The kitten saga continues. Mostly good news. The tiny first litter that seemed to disappear was rescued. These babies were too small to eat on their own. There were six and all are doing well after talking to the people around here. The kittens I saw in the last post are doing well. There are three. We are calling them Braveheart, Tippy, and Loony. The first name will stick. He is brave and tiny. And he has a heart on is side. They all have infected eyes. There’s no way we can help treat them so we hope they will heal with no ill affects. We alternate feeding with our South African friends here. Mornings and evenings. Today I returned from my walk to see them feeding the kittens and cats. We watched the kittens after they had filled their bellies play with each other. They even came under the gate to investigate our feet. I’ve always noticed cats don’t seem to associate us with our feet. To them, feet are individual entities. Rocky, one of our cats, to this day follows our feet to the kitchen. He stares right at them as he comes along. Anyway, the feeding will continue and I think the babes and mom will do OK. I wish I knew someone who’d adopt the kittens. Their lives won’t be the best in that feral colony.

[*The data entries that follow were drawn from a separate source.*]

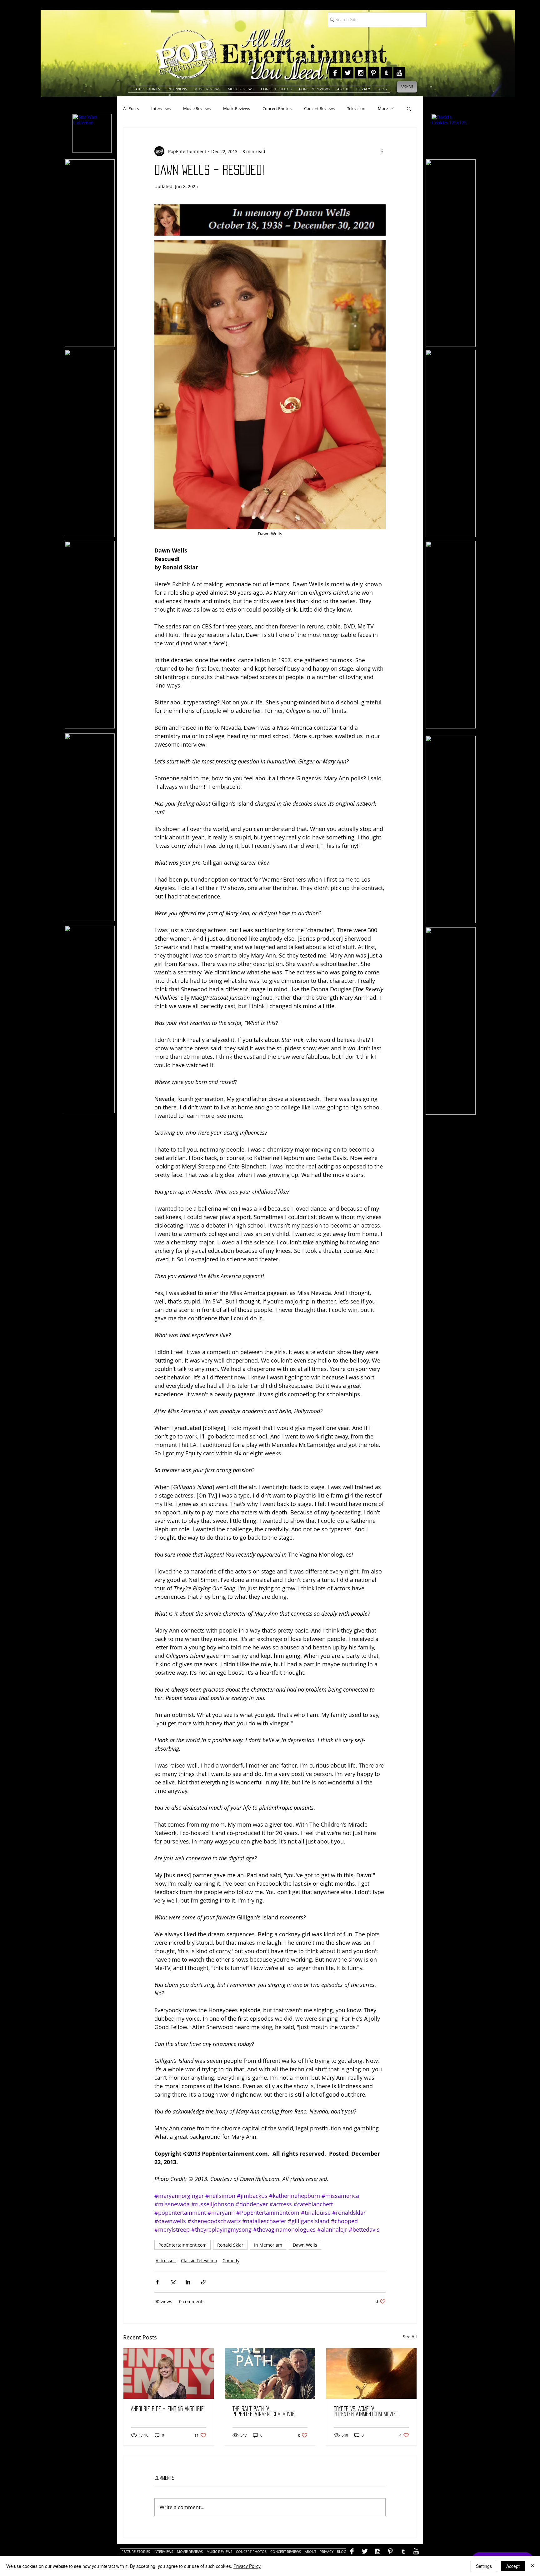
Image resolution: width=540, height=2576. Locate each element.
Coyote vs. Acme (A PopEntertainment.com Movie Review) (365, 2412)
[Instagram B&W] (360, 72)
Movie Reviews (197, 108)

It seems it’s always something around here. We have neighbors who let me know there is a situation behind our houses on the edge of the woodland and river path. They spotted five tiny kittens in the empty lot. No mother in sight. This is a sad, but all too common scenario. Behind us is a “sanctioned” feral cat colony. I’m not sure why it is sanctioned, but it is. There are volunteers who take turns feeding the cats. It is not only in the woods behind us, but also along the river in two or three spots. They have built shelters for them, conglomerations of bits of metal sheeting and boxes with bedding. And food dishes. Anyway, people often bring, and dump their kittens and cats thinking they will get fed.
I went out for my walk this morning and I spotted the cats. I was happy to see the Momma cat. She is so small she’s not much more than a kitten herself. She was nursing the two remaining kittens. I don’t know what happened to the other three babies. I saw no evidence of them. I had brought a plate of wet food which I feed my own cats, along with a small jar of milk. I wasn’t sure if the babies could eat solid food. Anyway, I mixed the food and the milk and slid the plate under the fence. Then backed away. The kittens ate EVERY MORSEL. They were ravenous. When I came back after my walk the kittens were playing and so cute! So I plan to go out again later with more food and milk to give them a good boost and hopefully they will survive. The mamma has access to the food someone leaves by the fence so she should be fine. Here’s a picture. Mamma is on the left.
I try to walk early, before this awful heat gets worse. I learned a new word, afa. Nice and short. It means muggy. And it describes perfectly this weather. I was even stopped along my walk by a woman complaining about the umidità. You can guess what that means! Along the river this morning I snapped a pretty picture.